### Exercise
Nothing but an exact copy of the data should be output.

### Dataset extract
*-*-*

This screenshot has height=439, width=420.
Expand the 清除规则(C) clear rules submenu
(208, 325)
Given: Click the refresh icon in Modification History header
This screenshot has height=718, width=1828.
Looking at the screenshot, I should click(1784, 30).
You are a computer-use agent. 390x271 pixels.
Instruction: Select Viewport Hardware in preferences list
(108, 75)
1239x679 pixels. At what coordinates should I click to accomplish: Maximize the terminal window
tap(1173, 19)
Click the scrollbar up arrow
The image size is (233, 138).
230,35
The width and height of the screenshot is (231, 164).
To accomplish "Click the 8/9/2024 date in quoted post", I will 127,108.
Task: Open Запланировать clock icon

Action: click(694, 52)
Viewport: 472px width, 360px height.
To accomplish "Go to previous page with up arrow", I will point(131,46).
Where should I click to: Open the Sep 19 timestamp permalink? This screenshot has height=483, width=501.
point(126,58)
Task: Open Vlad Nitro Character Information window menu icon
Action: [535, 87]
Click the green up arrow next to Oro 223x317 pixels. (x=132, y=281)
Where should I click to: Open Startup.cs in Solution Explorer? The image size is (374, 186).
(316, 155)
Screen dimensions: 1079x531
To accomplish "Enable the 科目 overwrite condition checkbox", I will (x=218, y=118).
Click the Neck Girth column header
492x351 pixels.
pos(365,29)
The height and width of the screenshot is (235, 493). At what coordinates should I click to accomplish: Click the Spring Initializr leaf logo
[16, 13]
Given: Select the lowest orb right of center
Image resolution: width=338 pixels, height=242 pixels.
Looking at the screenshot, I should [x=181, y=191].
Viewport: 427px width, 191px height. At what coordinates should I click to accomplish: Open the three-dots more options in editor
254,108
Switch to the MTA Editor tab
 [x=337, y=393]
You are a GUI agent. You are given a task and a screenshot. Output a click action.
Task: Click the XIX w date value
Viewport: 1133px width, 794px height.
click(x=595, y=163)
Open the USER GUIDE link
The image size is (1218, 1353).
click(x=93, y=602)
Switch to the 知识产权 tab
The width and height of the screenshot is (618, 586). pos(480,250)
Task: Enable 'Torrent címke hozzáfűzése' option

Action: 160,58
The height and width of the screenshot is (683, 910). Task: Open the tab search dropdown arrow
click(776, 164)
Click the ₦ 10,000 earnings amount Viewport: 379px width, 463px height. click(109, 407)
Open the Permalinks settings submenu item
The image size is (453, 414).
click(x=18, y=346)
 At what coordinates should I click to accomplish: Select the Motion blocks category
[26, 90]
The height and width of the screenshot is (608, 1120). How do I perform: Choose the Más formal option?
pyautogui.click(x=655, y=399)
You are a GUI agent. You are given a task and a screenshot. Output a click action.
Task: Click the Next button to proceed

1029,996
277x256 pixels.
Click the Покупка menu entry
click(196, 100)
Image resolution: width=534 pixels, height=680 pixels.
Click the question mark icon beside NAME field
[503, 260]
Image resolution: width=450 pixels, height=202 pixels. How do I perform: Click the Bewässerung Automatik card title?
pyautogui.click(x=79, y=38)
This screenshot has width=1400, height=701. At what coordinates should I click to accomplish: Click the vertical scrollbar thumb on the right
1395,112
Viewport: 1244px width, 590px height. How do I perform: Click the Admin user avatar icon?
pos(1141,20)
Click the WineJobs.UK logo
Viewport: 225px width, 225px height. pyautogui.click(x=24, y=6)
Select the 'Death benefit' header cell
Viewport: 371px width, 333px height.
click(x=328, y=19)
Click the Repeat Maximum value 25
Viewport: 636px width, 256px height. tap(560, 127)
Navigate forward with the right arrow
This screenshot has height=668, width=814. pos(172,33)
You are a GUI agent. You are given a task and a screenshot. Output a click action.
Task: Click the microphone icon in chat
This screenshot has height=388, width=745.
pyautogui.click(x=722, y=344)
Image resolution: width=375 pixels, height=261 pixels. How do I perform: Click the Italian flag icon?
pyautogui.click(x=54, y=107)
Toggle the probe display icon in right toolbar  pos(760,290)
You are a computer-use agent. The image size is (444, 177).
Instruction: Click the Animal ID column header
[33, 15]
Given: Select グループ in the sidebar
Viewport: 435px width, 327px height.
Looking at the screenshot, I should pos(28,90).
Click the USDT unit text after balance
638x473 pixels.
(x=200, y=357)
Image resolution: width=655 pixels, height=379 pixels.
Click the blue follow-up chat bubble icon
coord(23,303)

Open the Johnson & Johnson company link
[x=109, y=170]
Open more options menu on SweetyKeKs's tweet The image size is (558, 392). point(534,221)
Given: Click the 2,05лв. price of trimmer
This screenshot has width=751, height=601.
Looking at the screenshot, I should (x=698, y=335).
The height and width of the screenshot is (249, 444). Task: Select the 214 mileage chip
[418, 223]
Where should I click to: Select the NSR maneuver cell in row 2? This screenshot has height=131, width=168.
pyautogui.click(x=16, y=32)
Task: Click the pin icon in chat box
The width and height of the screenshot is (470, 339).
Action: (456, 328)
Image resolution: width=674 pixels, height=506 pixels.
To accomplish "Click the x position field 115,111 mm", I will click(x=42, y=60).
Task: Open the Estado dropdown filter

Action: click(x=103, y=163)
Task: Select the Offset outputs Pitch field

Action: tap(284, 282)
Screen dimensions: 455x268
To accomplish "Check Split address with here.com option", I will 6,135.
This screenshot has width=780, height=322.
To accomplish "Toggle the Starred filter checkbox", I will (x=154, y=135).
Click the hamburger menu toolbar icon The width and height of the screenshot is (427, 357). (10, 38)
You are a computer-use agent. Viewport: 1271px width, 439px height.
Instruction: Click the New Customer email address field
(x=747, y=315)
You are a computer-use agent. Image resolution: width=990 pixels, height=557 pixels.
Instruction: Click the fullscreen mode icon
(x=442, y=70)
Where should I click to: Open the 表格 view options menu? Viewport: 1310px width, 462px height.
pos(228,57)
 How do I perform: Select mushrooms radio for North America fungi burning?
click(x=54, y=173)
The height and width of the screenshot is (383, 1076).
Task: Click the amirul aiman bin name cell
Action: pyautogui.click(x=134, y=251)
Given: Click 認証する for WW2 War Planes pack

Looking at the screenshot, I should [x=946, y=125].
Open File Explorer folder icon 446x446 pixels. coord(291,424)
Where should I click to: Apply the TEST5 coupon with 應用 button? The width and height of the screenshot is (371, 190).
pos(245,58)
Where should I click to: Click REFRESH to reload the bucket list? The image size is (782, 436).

*-*-*

### Output below
This screenshot has height=439, width=420.
Expand the 清除规则(C) clear rules submenu
(208, 325)
Given: Click the refresh icon in Modification History header
This screenshot has height=718, width=1828.
Looking at the screenshot, I should click(1784, 30).
You are a computer-use agent. 390x271 pixels.
Instruction: Select Viewport Hardware in preferences list
(108, 75)
1239x679 pixels. At what coordinates should I click to accomplish: Maximize the terminal window
tap(1173, 19)
Click the scrollbar up arrow
The image size is (233, 138).
230,35
The width and height of the screenshot is (231, 164).
To accomplish "Click the 8/9/2024 date in quoted post", I will 127,108.
Task: Open Запланировать clock icon

Action: click(694, 52)
Viewport: 472px width, 360px height.
To accomplish "Go to previous page with up arrow", I will point(131,46).
Where should I click to: Open the Sep 19 timestamp permalink? This screenshot has height=483, width=501.
point(126,58)
Task: Open Vlad Nitro Character Information window menu icon
Action: [535, 87]
Click the green up arrow next to Oro 223x317 pixels. (x=132, y=281)
Where should I click to: Open Startup.cs in Solution Explorer? The image size is (374, 186).
(316, 155)
Screen dimensions: 1079x531
To accomplish "Enable the 科目 overwrite condition checkbox", I will (x=218, y=118).
Click the Neck Girth column header
492x351 pixels.
pos(365,29)
The height and width of the screenshot is (235, 493). At what coordinates should I click to accomplish: Click the Spring Initializr leaf logo
[16, 13]
Given: Select the lowest orb right of center
Image resolution: width=338 pixels, height=242 pixels.
Looking at the screenshot, I should [x=181, y=191].
Viewport: 427px width, 191px height. At what coordinates should I click to accomplish: Open the three-dots more options in editor
254,108
Switch to the MTA Editor tab
 [x=337, y=393]
You are a GUI agent. You are given a task and a screenshot. Output a click action.
Task: Click the XIX w date value
Viewport: 1133px width, 794px height.
click(x=595, y=163)
Open the USER GUIDE link
The image size is (1218, 1353).
click(x=93, y=602)
Switch to the 知识产权 tab
The width and height of the screenshot is (618, 586). pos(480,250)
Task: Enable 'Torrent címke hozzáfűzése' option

Action: 160,58
The height and width of the screenshot is (683, 910). Task: Open the tab search dropdown arrow
click(776, 164)
Click the ₦ 10,000 earnings amount Viewport: 379px width, 463px height. click(109, 407)
Open the Permalinks settings submenu item
The image size is (453, 414).
click(x=18, y=346)
 At what coordinates should I click to accomplish: Select the Motion blocks category
[26, 90]
The height and width of the screenshot is (608, 1120). How do I perform: Choose the Más formal option?
pyautogui.click(x=655, y=399)
You are a GUI agent. You are given a task and a screenshot. Output a click action.
Task: Click the Next button to proceed

1029,996
277x256 pixels.
Click the Покупка menu entry
click(196, 100)
Image resolution: width=534 pixels, height=680 pixels.
Click the question mark icon beside NAME field
[503, 260]
Image resolution: width=450 pixels, height=202 pixels. How do I perform: Click the Bewässerung Automatik card title?
pyautogui.click(x=79, y=38)
This screenshot has width=1400, height=701. At what coordinates should I click to accomplish: Click the vertical scrollbar thumb on the right
1395,112
Viewport: 1244px width, 590px height. How do I perform: Click the Admin user avatar icon?
pos(1141,20)
Click the WineJobs.UK logo
Viewport: 225px width, 225px height. pyautogui.click(x=24, y=6)
Select the 'Death benefit' header cell
Viewport: 371px width, 333px height.
click(x=328, y=19)
Click the Repeat Maximum value 25
Viewport: 636px width, 256px height. tap(560, 127)
Navigate forward with the right arrow
This screenshot has height=668, width=814. pos(172,33)
You are a GUI agent. You are given a task and a screenshot. Output a click action.
Task: Click the microphone icon in chat
This screenshot has height=388, width=745.
pyautogui.click(x=722, y=344)
Image resolution: width=375 pixels, height=261 pixels. How do I perform: Click the Italian flag icon?
pyautogui.click(x=54, y=107)
Toggle the probe display icon in right toolbar  pos(760,290)
You are a computer-use agent. The image size is (444, 177).
Instruction: Click the Animal ID column header
[33, 15]
Given: Select グループ in the sidebar
Viewport: 435px width, 327px height.
Looking at the screenshot, I should pos(28,90).
Click the USDT unit text after balance
638x473 pixels.
(x=200, y=357)
Image resolution: width=655 pixels, height=379 pixels.
Click the blue follow-up chat bubble icon
coord(23,303)

Open the Johnson & Johnson company link
[x=109, y=170]
Open more options menu on SweetyKeKs's tweet The image size is (558, 392). point(534,221)
Given: Click the 2,05лв. price of trimmer
This screenshot has width=751, height=601.
Looking at the screenshot, I should (x=698, y=335).
The height and width of the screenshot is (249, 444). Task: Select the 214 mileage chip
[418, 223]
Where should I click to: Select the NSR maneuver cell in row 2? This screenshot has height=131, width=168.
pyautogui.click(x=16, y=32)
Task: Click the pin icon in chat box
The width and height of the screenshot is (470, 339).
Action: (456, 328)
Image resolution: width=674 pixels, height=506 pixels.
To accomplish "Click the x position field 115,111 mm", I will click(x=42, y=60).
Task: Open the Estado dropdown filter

Action: click(x=103, y=163)
Task: Select the Offset outputs Pitch field

Action: tap(284, 282)
Screen dimensions: 455x268
To accomplish "Check Split address with here.com option", I will 6,135.
This screenshot has width=780, height=322.
To accomplish "Toggle the Starred filter checkbox", I will (x=154, y=135).
Click the hamburger menu toolbar icon The width and height of the screenshot is (427, 357). (10, 38)
You are a computer-use agent. Viewport: 1271px width, 439px height.
Instruction: Click the New Customer email address field
(x=747, y=315)
You are a computer-use agent. Image resolution: width=990 pixels, height=557 pixels.
Instruction: Click the fullscreen mode icon
(x=442, y=70)
Where should I click to: Open the 表格 view options menu? Viewport: 1310px width, 462px height.
pos(228,57)
 How do I perform: Select mushrooms radio for North America fungi burning?
click(x=54, y=173)
The height and width of the screenshot is (383, 1076).
Task: Click the amirul aiman bin name cell
Action: pyautogui.click(x=134, y=251)
Given: Click 認証する for WW2 War Planes pack

Looking at the screenshot, I should [x=946, y=125].
Open File Explorer folder icon 446x446 pixels. coord(291,424)
Where should I click to: Apply the TEST5 coupon with 應用 button? The width and height of the screenshot is (371, 190).
pos(245,58)
Where should I click to: Click REFRESH to reload the bucket list? The image size is (782, 436).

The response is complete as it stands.